Kati Gleiser-fullBy Frank Dabbs

When Kati Gleiser performs this weekend at the Sweetwater Music Festival followers of Owen Sound's favorite musical hometown daughter will hear a new level of maturity.
Dr. Murray Cathcart and his wife Ruth have mentored the concert pianist.
"A musician requires four things," said Dr. Cathcart.
"Talent, capacity for musicianship and interpretation, the ability to labor for six or seven hours often more in the practice room, and owning the stage.
"Kati has all those attributes.
"And she has reached a new level of maturity in the past year."
Ruth said, "It is in the stars that she will be a great one."
Kati thinks of her "music as an avocation, not in an egotistical sense but as an offering she gives to her audience," said Mark Fewer the artistic director of Sweetwater.
Pharmacist Maureen Sutherland, past chair of the Georgian Bay Symphony, said, "Kati is charismatic.
"As a scientist I resist the idea of "channeling", however Kati channels the composers she plays. I don't know how else to describe it," Sutherland said.
Kati "embodies the music she plays," Fewer said.
"Classical music demands an uncountable number of hours alone in a practice room.
"It is easy to become self-absorbed and to bring that self-absorption to the stage. That is not the kind of musician I want to play with and it is not Kati," Fewer said.
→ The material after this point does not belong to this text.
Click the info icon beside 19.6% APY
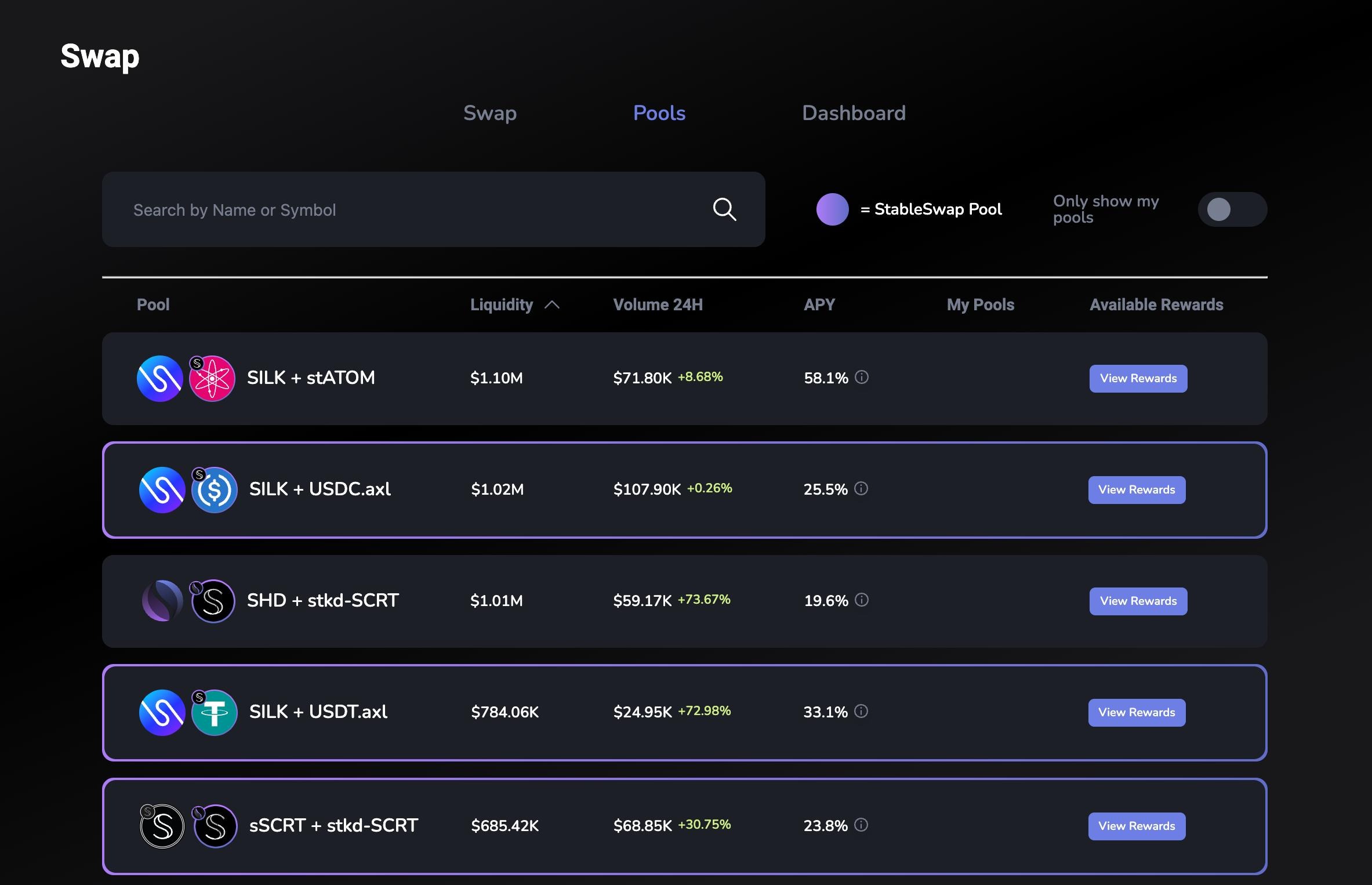1372x885 pixels. click(862, 600)
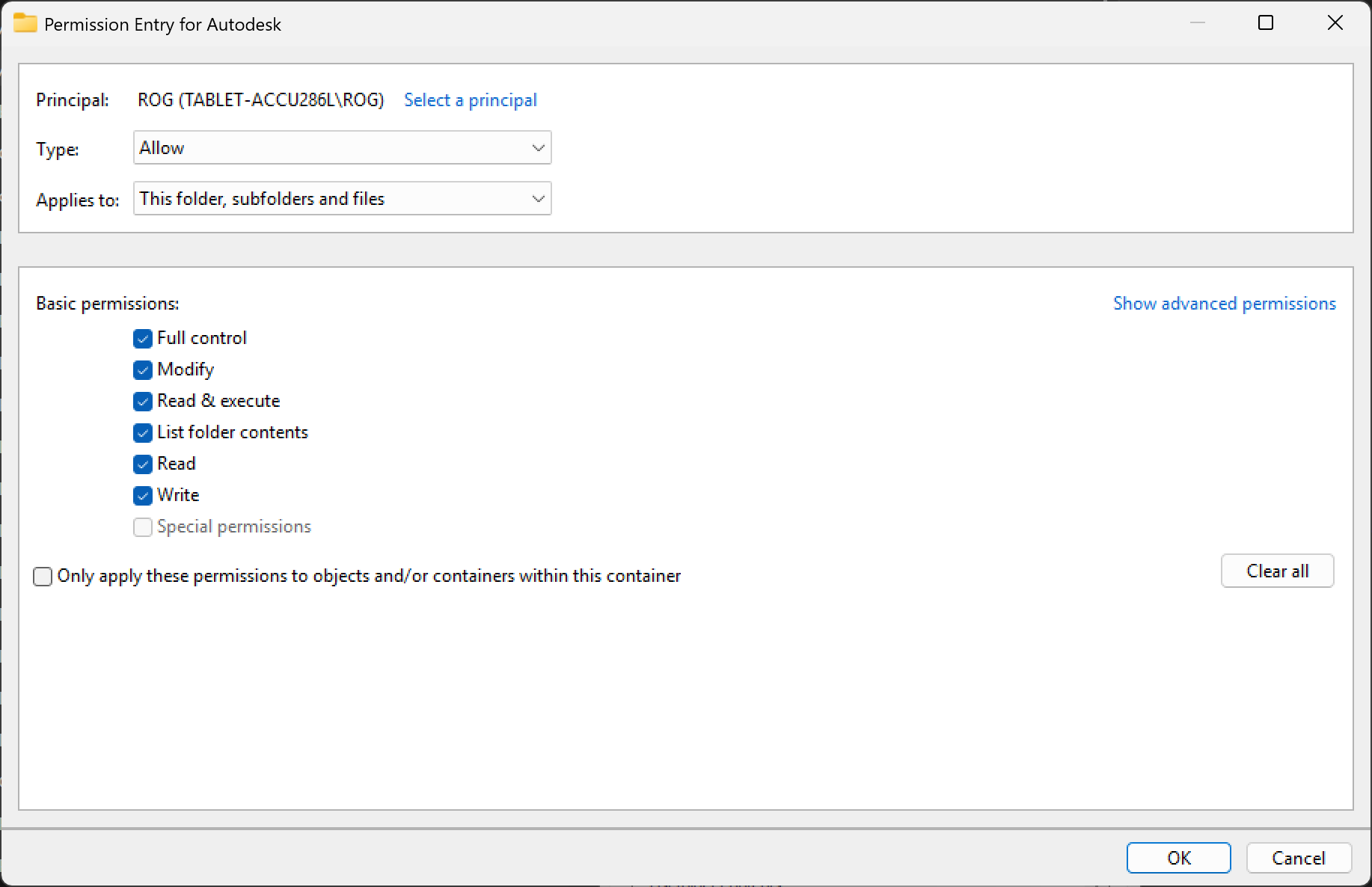
Task: Dismiss the dialog with Cancel
Action: (x=1298, y=858)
"I feel music chose me in the truest sense of those words," said Kati, who began to play when she was four.
"Music has spoken to me directly from the vast centuries of European language and influence.
"I've been able to be closer to the greatness of Beethoven, the raw power of Schumann, the depths of Brahms' emotional life, the color and sensuality of Debussy's experience."
Kati grew up in Owen Sound and this spring earned a doctorate from the prestigious Jacobs School of Music at Indiana University.
Her father, Dick Gleiser, taught art at OSCVI until he retired and her mother, Judy, was an elementary school teacher in the city.
Kati returned this summer to play at the Kincardine Music Festival in a solo concert, as accompanist and in a piano quartet.
She also did a concert in the Wednesday noon summer series at Georgian Shores United Church (formerly Division Street), and in Markdale.
She is well know locally as a guitarist, folk singer, composer, improviser, song writer and visual artist.
Gabriel Martins, an international award-winning cellist and Kati's fellow student at Indiana University has played with Kati frequently.
"She despises the word "accompanist", and for good reason, Gabriel said.
"In performance as well as practice, the pianist and cellist come together, and produce a magnificent world of sound, and artistry.
"Sometimes, when the score calls for it, the pianist is "supporting" the cellist, and sometimes the other way around," said Gabriel.
"It is a constant interaction between the two players, and Kati does that to a greater effect than anyone I have ever seen, or worked with.
"The product of this is a sort of "musician high", of one heart, one pulse, and one vision, Gabriel explained.
Kati will be one of the musicians playing at the Hayden and Beethoven Sweetwater concert Saturday evening at St. Andrews church.
She will also do a pay-what-you-can concert at the Roxy Theatre at noon Sunday and teach at the master's classes on Saturday morning at St. Andrews.
Appearing at Sweetwater this weekend as well as Kati and Mark Fewer are Baroque violinist Elizabeth Wallsfisch, soprano Meredith Hall, jazz pianist David Braid and the St. Lawrence String Quartet.